Step-by-step explanation:
The question seeks to determine the probability that an expectant mother will have a multiple birth in a particular country, based on given birth statistics. To calculate this, we'll need to consider the numbers provided for twin births, triplet births, and quadruplet births, and compare them to the total number of births.
Firstly, there are 125,000 twin births, and since twins are two babies born at once, this accounts for 2 * 125,000 = 250,000 babies. Triplet births number 5,700, which represent 5,700 * 3 = 17,100 babies. Finally, there are 400 quadruplet births, amounting to 400 * 4 = 1,600 babies.

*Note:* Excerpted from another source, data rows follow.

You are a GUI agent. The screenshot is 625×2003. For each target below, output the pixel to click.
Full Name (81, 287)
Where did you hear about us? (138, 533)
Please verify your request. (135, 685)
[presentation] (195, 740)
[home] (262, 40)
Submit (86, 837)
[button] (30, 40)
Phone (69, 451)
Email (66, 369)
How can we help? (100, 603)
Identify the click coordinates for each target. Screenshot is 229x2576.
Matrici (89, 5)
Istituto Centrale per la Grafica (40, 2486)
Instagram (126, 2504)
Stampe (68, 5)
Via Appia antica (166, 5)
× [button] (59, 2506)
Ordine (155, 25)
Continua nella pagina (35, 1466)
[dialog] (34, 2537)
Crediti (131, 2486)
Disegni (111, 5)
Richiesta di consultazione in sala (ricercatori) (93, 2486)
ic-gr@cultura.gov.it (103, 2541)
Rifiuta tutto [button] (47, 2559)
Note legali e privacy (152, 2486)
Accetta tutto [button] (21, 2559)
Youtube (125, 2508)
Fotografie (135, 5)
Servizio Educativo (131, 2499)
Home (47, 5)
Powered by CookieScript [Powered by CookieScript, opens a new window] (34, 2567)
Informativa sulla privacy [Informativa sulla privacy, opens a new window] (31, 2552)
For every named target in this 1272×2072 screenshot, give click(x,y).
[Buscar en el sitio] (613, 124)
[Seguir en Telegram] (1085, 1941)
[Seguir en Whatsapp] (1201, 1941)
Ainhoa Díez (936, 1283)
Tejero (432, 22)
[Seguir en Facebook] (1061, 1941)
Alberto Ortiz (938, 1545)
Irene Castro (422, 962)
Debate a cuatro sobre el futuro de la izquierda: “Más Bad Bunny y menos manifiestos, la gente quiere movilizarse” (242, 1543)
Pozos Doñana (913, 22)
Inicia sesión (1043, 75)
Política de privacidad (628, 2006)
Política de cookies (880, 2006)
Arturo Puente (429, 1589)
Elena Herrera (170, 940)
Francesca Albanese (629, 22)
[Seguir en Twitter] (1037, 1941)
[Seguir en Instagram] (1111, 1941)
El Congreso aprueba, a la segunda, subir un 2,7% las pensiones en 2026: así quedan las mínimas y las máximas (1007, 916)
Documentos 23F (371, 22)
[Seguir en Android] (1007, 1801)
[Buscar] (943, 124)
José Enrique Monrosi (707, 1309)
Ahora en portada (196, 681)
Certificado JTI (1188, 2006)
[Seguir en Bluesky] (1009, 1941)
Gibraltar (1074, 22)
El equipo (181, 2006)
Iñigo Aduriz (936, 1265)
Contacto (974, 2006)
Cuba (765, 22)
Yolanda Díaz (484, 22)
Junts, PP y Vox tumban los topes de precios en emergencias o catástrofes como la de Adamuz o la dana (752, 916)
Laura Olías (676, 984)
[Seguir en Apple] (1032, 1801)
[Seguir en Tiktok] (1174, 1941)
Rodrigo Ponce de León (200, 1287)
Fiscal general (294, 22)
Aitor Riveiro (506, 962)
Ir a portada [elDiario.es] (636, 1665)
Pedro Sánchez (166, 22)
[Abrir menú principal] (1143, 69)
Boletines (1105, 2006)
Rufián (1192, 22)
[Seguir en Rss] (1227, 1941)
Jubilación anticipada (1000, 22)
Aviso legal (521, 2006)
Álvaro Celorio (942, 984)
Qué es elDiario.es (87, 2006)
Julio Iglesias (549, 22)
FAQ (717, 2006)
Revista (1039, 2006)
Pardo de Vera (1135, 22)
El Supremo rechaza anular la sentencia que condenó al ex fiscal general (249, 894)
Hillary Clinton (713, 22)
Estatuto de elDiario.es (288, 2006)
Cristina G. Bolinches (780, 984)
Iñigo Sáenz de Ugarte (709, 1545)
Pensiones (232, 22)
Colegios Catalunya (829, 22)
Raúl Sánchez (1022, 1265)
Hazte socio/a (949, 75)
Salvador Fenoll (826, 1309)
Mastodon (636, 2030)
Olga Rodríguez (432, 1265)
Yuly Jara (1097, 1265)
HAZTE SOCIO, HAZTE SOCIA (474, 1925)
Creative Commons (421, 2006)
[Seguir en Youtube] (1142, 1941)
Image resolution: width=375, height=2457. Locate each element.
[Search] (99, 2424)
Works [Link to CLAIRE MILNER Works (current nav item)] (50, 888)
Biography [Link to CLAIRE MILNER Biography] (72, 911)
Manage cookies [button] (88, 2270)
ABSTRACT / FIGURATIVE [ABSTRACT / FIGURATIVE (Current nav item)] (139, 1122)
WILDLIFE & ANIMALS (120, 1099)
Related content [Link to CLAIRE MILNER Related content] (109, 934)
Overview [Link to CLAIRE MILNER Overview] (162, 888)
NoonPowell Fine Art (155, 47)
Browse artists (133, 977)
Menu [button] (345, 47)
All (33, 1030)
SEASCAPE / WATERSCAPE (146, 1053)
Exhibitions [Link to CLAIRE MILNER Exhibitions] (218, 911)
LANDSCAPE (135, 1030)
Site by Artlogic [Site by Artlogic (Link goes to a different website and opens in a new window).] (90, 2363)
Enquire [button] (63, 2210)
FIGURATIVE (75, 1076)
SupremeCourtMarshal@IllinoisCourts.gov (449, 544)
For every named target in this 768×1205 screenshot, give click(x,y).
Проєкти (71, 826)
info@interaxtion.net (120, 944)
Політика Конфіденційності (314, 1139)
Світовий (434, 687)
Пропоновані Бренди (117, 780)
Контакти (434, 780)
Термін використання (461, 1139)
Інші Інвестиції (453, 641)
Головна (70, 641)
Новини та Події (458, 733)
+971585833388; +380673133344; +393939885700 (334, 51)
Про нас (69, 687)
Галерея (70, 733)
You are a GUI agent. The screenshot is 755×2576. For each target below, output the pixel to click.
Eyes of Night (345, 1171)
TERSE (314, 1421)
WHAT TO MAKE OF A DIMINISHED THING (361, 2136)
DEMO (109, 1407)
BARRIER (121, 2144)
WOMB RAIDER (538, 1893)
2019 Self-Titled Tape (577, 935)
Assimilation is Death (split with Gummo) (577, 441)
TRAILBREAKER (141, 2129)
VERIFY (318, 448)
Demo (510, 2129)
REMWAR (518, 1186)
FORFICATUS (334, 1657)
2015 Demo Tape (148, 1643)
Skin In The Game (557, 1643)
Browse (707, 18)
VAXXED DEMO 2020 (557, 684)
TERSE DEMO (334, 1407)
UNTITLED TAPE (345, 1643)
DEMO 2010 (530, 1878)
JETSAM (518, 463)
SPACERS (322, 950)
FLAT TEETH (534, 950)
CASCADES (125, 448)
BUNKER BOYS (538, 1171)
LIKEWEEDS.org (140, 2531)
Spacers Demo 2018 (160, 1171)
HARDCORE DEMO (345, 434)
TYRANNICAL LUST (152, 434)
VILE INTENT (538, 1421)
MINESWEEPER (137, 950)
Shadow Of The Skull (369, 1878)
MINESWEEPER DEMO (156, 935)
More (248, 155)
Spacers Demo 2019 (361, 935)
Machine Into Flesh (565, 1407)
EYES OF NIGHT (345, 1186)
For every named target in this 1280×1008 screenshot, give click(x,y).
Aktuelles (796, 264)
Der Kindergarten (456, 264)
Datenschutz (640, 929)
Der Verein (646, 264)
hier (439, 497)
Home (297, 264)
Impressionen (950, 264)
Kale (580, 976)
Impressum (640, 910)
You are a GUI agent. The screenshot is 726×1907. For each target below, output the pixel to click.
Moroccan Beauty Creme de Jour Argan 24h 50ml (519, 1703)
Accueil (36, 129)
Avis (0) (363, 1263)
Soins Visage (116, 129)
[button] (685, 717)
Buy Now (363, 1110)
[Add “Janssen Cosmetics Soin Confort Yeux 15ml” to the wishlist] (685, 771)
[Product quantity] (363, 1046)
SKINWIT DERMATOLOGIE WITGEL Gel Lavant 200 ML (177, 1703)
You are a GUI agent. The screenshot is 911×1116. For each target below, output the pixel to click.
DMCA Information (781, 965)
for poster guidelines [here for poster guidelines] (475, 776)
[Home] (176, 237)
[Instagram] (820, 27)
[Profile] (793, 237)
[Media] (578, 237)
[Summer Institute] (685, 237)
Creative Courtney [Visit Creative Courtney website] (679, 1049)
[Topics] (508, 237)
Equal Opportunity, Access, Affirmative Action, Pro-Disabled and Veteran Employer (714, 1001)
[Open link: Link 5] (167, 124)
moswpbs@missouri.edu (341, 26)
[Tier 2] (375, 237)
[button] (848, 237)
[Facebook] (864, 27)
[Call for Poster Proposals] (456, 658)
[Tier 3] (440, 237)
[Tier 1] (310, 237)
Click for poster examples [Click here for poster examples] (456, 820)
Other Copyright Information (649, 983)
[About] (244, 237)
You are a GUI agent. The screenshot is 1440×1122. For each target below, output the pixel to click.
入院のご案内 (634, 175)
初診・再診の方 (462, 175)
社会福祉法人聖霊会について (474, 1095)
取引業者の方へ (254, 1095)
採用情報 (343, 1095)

To find the total number of babies born as multiples, we add these figures together: 250,000 (twins) + 17,100 (triplets) + 1,600 (quadruplets) = 268,700 babies born as multiples. Since there are approximately 4 million births in total, the probability of a multiple birth is the number of multiples divided by the total number of births: 268,700 / 4,000,000.
Therefore, the probability of a multiple birth is approximately 0.067175, or 6.7175%.